READING TEXT:
***

In plant response to Verticillium wilt stress, the FPKM values of the FBP gene family members that were extracted from the previously mentioned transcriptome data showed that the homologous genes GH_A04G1526.1 and GH_D04G1869.1 had much higher expression values at 24 and 48 hours after inoculation (HAI) with Verticillium dahliae, with their highest peaks being reached at 24 HAI (Figure 7a, supplementary file 4). These results suggested a certain biological function of FBP genes in plant responses to Verticillium wilt stress.
The results of qRT-PCR analysis showed that both GH_A04G1526.1 and GH_D04G1869.1 had different expression behaviors in root tissues between susceptible and resistant cultivars at different developmental stages of Verticillium dahliae after inoculation. In the VW tolerant cultivar Jimian 11(J11), both GH_A04G1526.1 and GH_D04G1869.1 had immediate responses to inoculation with Verticillium dahliae and their expression levels reached a maximum at 12 HAI. The levels then dropped rapidly and maintained fairly low expression levels (Figure 7b and 7c). In the VW susceptible cultivar ZZM, GH_A04G1526.1 and GH_D04G1869.1 acted differently, with GH_A04G1526.1 slightly increasing its expression after inoculation up to 48 HAI, followed by its expression increasing rapidly and reaching a peak at 72 HAI (Figure 7b), while GH_D04G1869.1 maintained low expression throughout the entire experimental procedure (Figure 7c). These different responses suggested that GH_A04G1526.1 might take part in resistant reactions, while GH_D04G1869.1 participated in susceptible reactions to Verticillium wilt in cotton.

***

Collected data entries
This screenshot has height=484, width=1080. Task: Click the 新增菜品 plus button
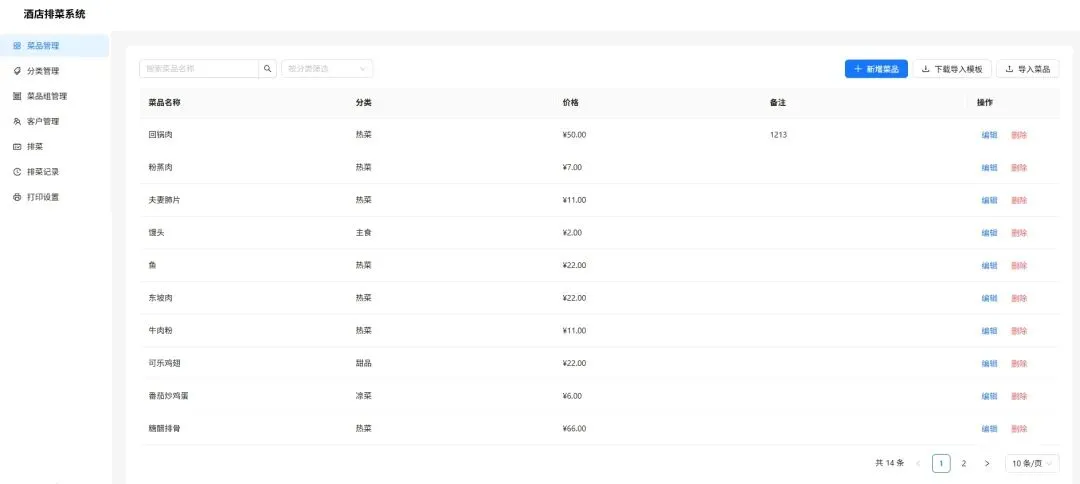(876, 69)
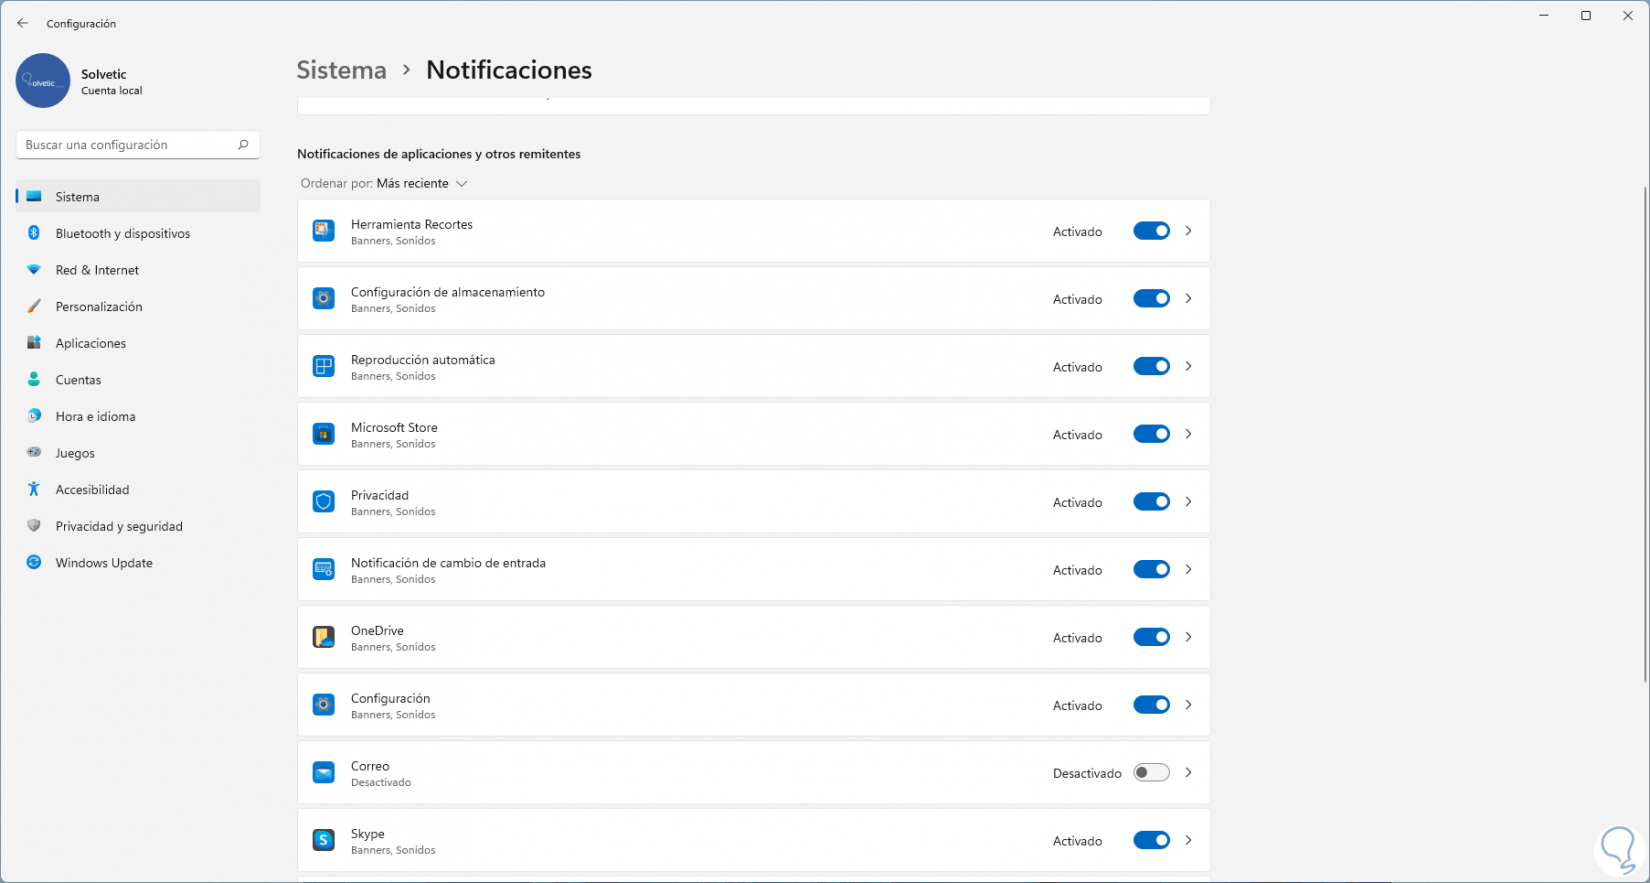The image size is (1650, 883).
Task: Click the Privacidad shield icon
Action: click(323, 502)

***

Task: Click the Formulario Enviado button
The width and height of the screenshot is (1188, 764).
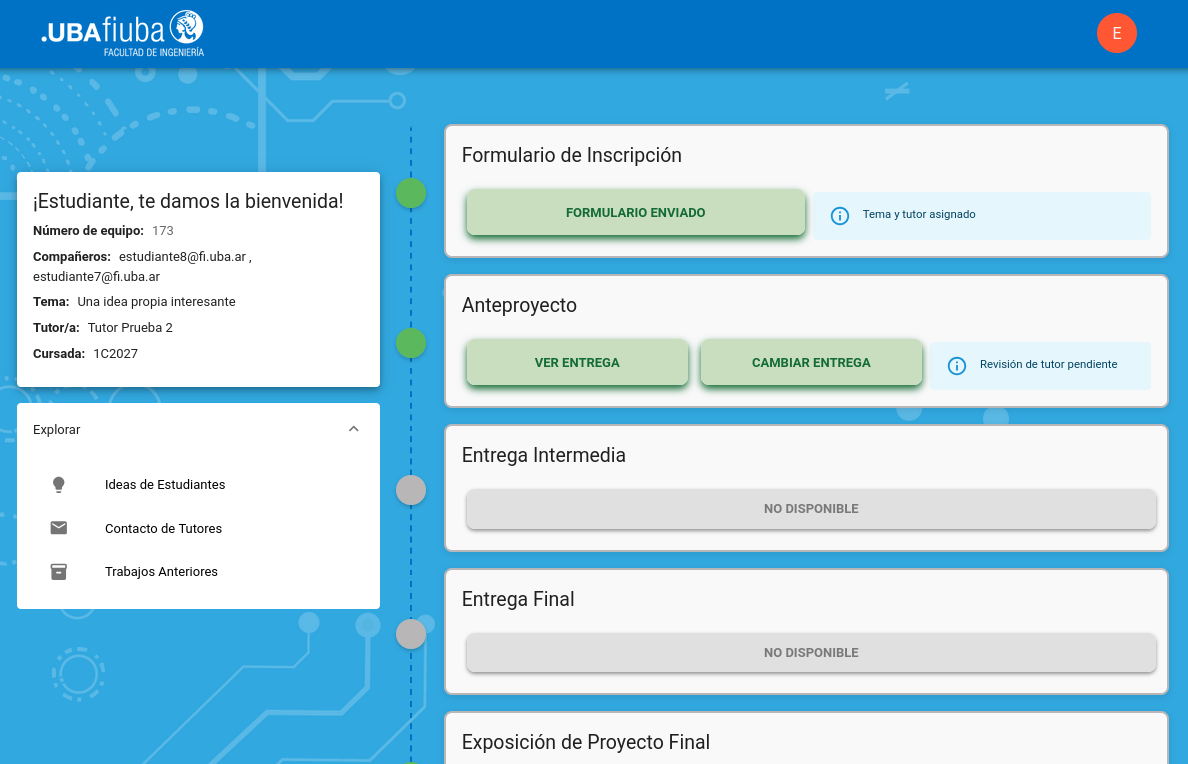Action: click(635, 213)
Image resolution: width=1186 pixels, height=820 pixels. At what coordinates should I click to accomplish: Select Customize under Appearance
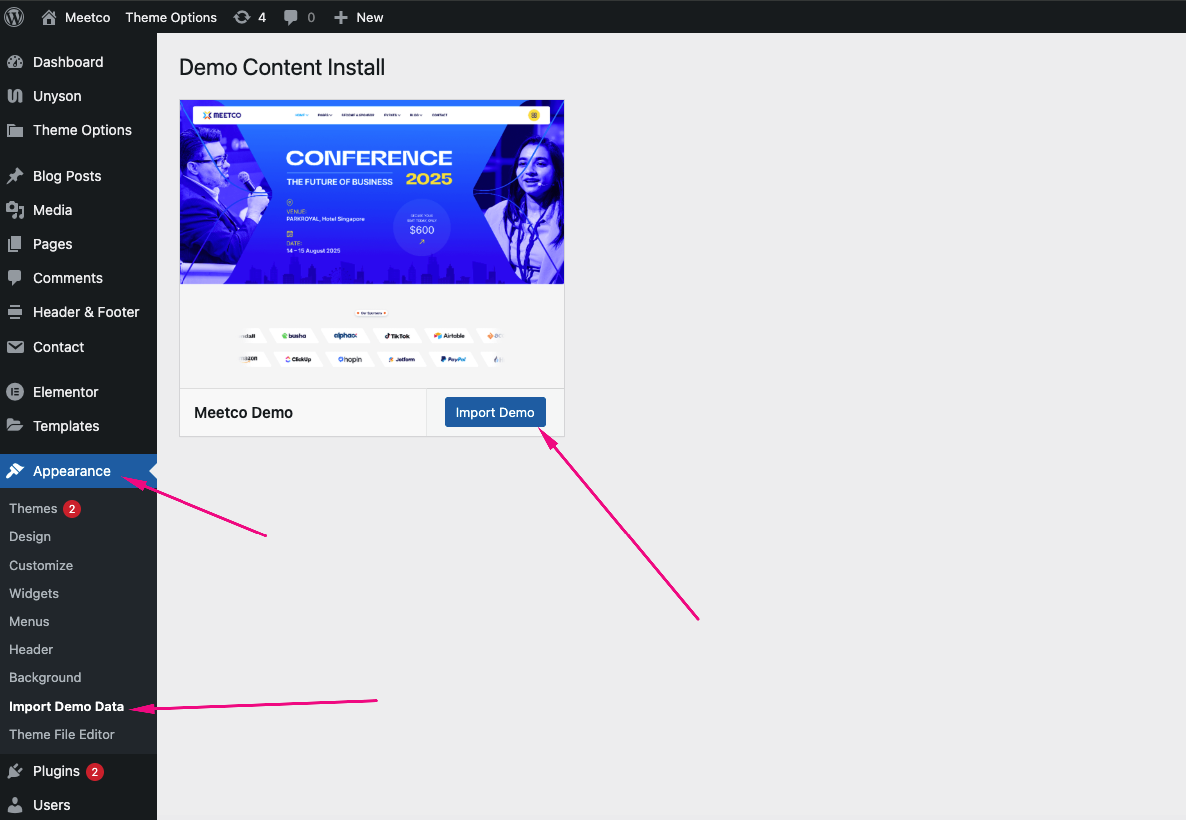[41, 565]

***

LIST OF TASKS:
(1) Write out the Verticillium wilt text again, starting with "In plant response to" and going on through "Verticillium wilt stress.", and substitute "RNA-seq data" for "transcriptome data".
(2) According to the Verticillium wilt text, how many hours after inoculation did GH_A04G1526.1 reach its expression peak in the susceptible cultivar ZZM?

TASK ANSWERS:
(1)
In plant response to Verticillium wilt stress, the FPKM values of the FBP gene family members that were extracted from the previously mentioned RNA-seq data showed that the homologous genes GH_A04G1526.1 and GH_D04G1869.1 had much higher expression values at 24 and 48 hours after inoculation (HAI) with Verticillium dahliae, with their highest peaks being reached at 24 HAI (Figure 7a, supplementary file 4). These results suggested a certain biological function of FBP genes in plant responses to Verticillium wilt stress.

(2) 72 hours after inoculation (72 HAI).